Whose Care Is Worth the Cost? 

Another challenge is how prescription drug affordability boards arrive at their decisions. 

To decide whose care is “worth it” and whose isn’t, some boards use metrics that devalue the patients’ experience or discriminate against certain patient groups.  

One example is the quality-adjusted life year, or QALY, which measures a medication’s value based on how many years of “perfect health” it provides. The approach inherently devalues people with disabilities or chronic illnesses, who may never experience “perfect” health. It also discriminates against older Americans, who have fewer years of life ahead of them.  

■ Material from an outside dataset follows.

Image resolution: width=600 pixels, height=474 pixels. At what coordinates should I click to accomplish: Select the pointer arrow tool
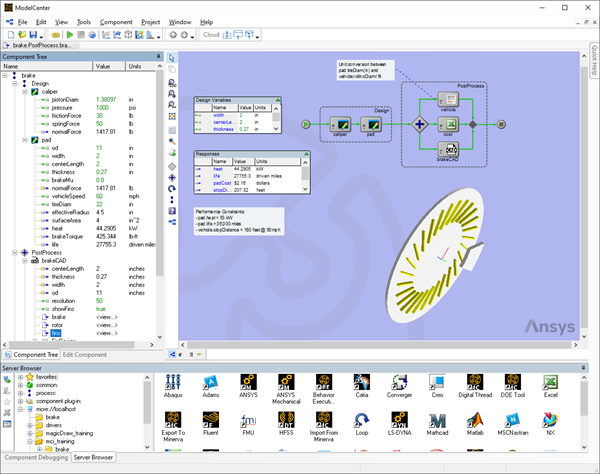172,58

Advocates argue that the metric violates the Americans with Disabilities Act, and members of Congress introduced legislation just last year to ban the use of the QALY in federal programs. Yet, at the state level, prescription drug affordability review boards regularly use the metric to make decisions that directly impact patients’ access to care.  

Limited Approach, Broad Impact  

Prescription drug affordability boards can have a broad impact on patient access, yet they often take a narrow approach to the issue of drug affordability. For example, the boards seldom consider the role of pharmacy benefit managers, whose demands for higher and higher rebates create a perverse incentive for pharmaceutical companies to raise list prices on their drugs.  

Prescription drug affordability review boards can also focus solely on costs to the state rather than on costs to the patient, without considering whether blunt cuts to spending will translate into cost savings for patients themselves. 

Cost-saving measures are helpful if savings can be realized without damaging patient care and patient-provider relationships. But reducing costs by blocking patients’ access to treatment, especially based on discriminatory metrics, simply doesn’t work.